Dengan postur APBD 2026 yang menyentuh angka Rp4,85 triliun, di mana porsi belanja pengadaan barang dan jasa mencapai Rp1,64 triliun, Pemkot Tangsel menyadari besarnya tanggung jawab moral yang diemban. Meski sistem teknologi informasi telah diimplementasikan sebagai benteng transparansi, integritas aparatur tetap menjadi variabel penentu dalam mengeksekusi target pendapatan daerah sebesar Rp2,73 triliun.
“Sistem yang baik harus dijalankan dengan konsistensi dan disiplin tinggi. Orientasi kita adalah hasil nyata yang berpihak sepenuhnya pada kepentingan masyarakat,” ujar Bambang. Kolaborasi dengan KPK ini diharapkan mampu menutup celah-celah maladministrasi serta menyempurnakan mekanisme pengawasan yang lebih konstruktif bagi masa depan pembangunan kota.
Poin-Poin Utama Koordinasi Pemkot Tangsel & KPK
- Sinergi Anti-Korupsi: Pemkot Tangsel dan KPK melakukan pengawasan ketat terhadap tata kelola pendapatan dan belanja daerah tahun 2026.
- Fokus Sektor Krusial: Optimalisasi pendapatan daerah dan transparansi pengadaan barang/jasa pada proyek pembangunan strategis.
- Postur Anggaran: Pengelolaan APBD senilai Rp4,85 triliun dengan alokasi belanja pengadaan mencapai Rp1,64 triliun.

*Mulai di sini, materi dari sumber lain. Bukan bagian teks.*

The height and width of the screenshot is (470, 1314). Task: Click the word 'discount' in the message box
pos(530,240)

- Integritas Aparatur: Penekanan pada disiplin manusia di balik sistem teknologi guna mencegah potensi penyimpangan dan kebocoran anggaran.

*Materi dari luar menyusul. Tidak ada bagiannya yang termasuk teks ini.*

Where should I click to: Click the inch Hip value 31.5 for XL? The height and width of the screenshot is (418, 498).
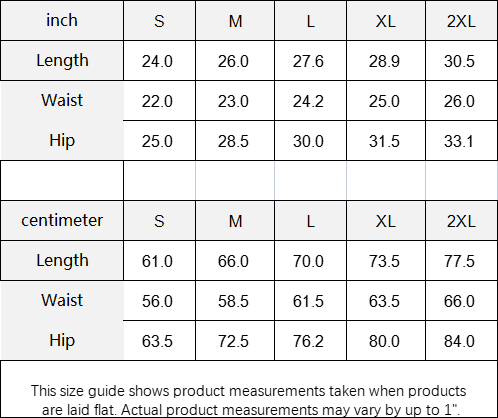(x=386, y=141)
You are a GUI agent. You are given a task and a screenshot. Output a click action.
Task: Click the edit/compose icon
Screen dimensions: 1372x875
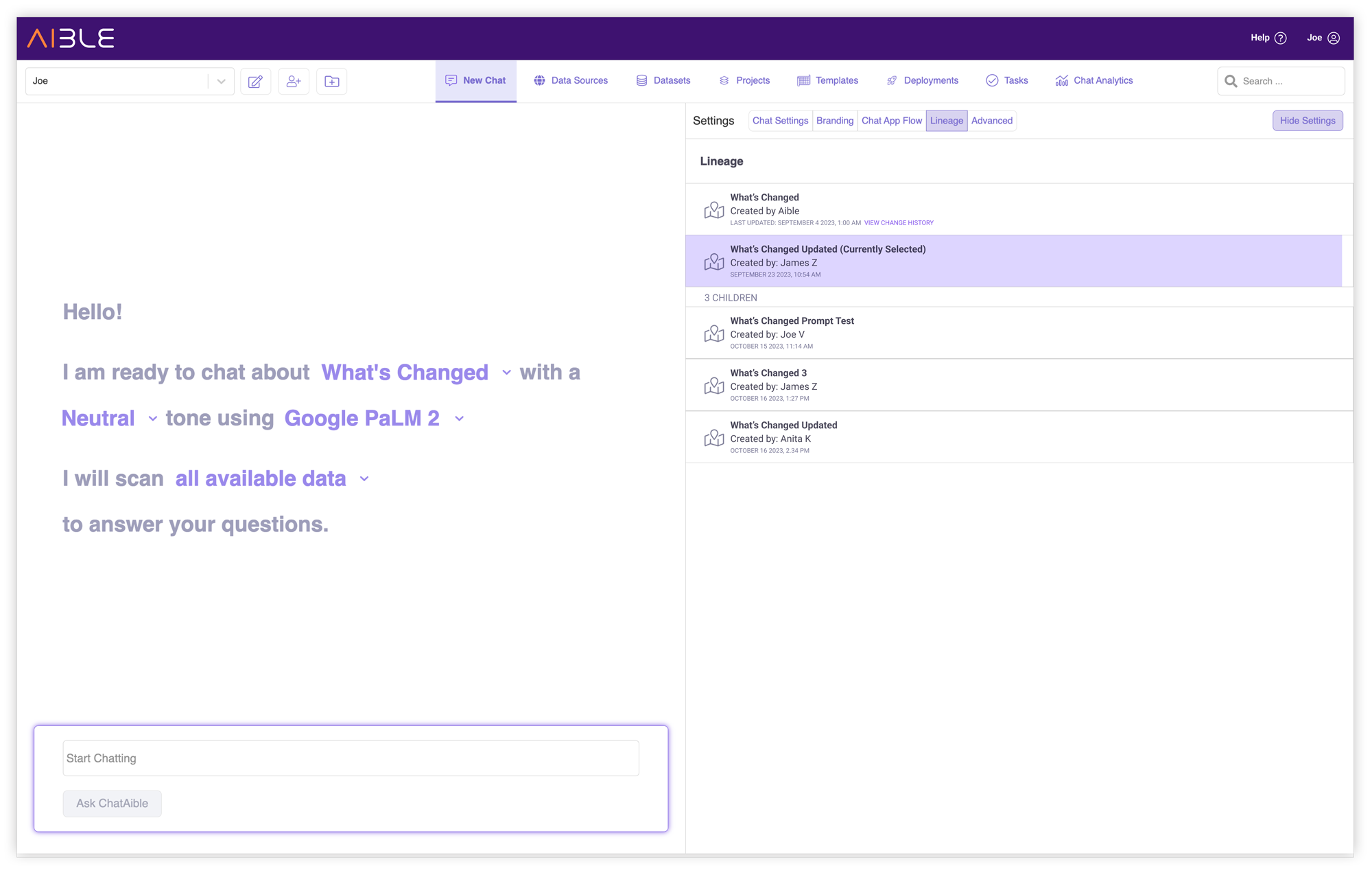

Upaya Pemkot Tangsel dalam menggandeng lembaga antirasuah merupakan manifestasi dari tata kelola pemerintahan yang sehat. Keberhasilan pengawasan ini nantinya tidak hanya diukur dari angka-angka fiskal, melainkan dari sejauh mana anggaran tersebut mampu menggerakkan roda kesejahteraan bagi seluruh warga Tangerang Selatan.